For attribute values:
Special chars: * " \ must be escaped with \.
For free text search mode:
Wrap keywords with double quotes.
Values that contain special characters must be wrapped with double quotes and special characters must be escaped with \
`attri=bute`="\"abc"
Entity Selector1
Search for records using entity selector.
For more information, see Environment API v2 - Entity selector.
attribute inEntitySelector "$(entitySelector)"
dt.source_entity inEntitySelector "type(\"HOST\")"
Not applicable for log events, log metrics, and processing.
The log chart is a histogram of log events over time that gives you a quick overview of logs and their severity within the selected timeframe.

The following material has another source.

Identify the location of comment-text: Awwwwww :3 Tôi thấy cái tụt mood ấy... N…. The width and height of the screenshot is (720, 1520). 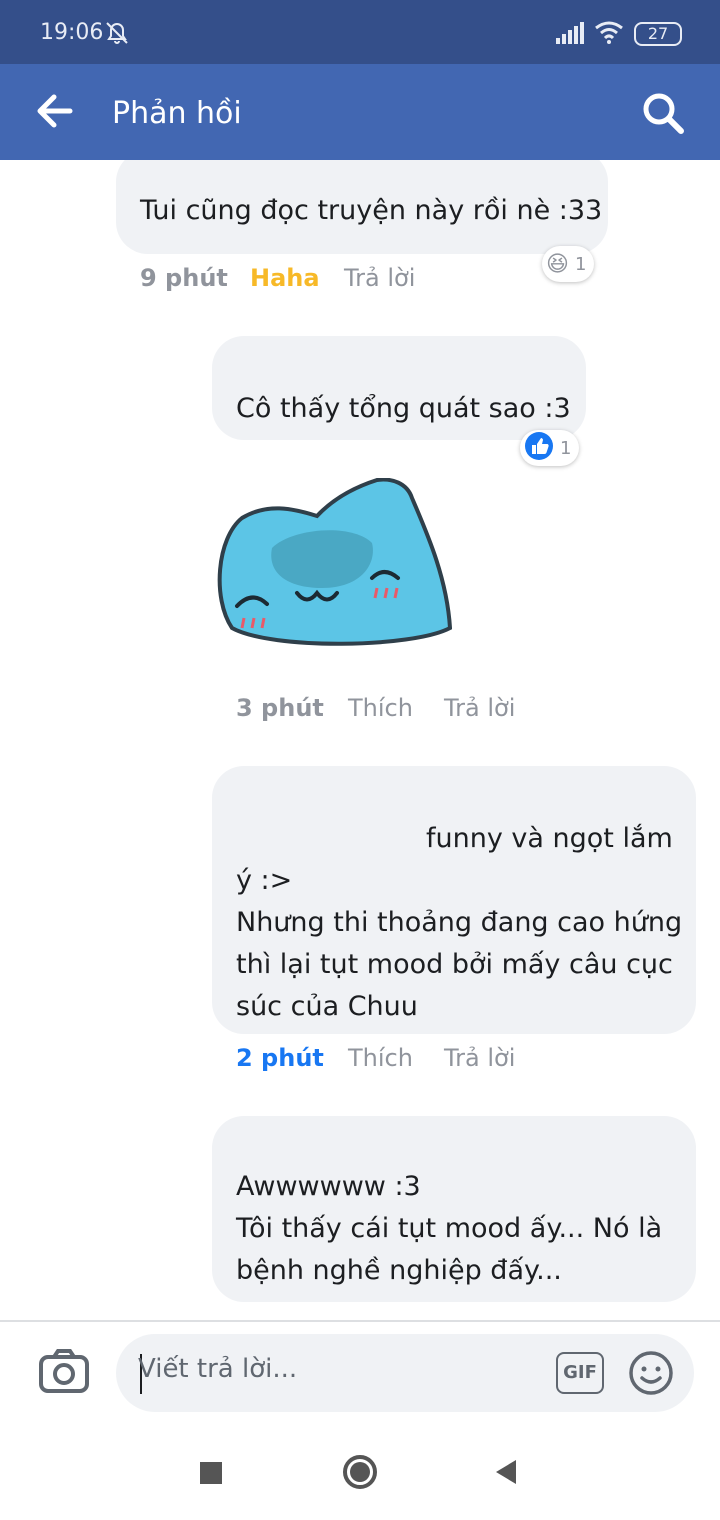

The results table under the chart displays the log events that match the provided query and filter within the selected timeframe. Each row in the table represents a log record and can be expanded for detailed log data. The first 100 matching records are displayed, but you can view more results by selecting Show 100 more at the bottom of the table.
By default, ingested log records are sorted according to timestamp and then according to the order that is maintained in the log source, where a log source is a remote process writing to a REST API endpoint or a remote process on which logs are detected.
By default, the log viewer displays a maximum of 1,000 log events. If you don't see expected results, run a more exact query or narrow down the timeframe to see better focused log data.
To show or hide specific columns in the result table
dt.entity.process_group attribute to display the process group instance for which the log event occurred.To export table data
Available attributes (displayed to the left of the table) provide you with an overview and the ability to filter the log data. Available attributes are automatically detected attributes of the data presented in the table. You can use them to quickly filter the result table data for a specific log data attribute. Each available attribute displays up to ten most popular values for that attribute. To filter all values for a particular attribute, create and run a query in the log viewer search.
Unique log data attributes (high-cardinality attributes) such as span_id and trace_id generate unnecessarily excessive lists of available attributes that may impact log viewer performance. Because of this, they aren't listed in Available attributes. You can still use them in an advanced search query.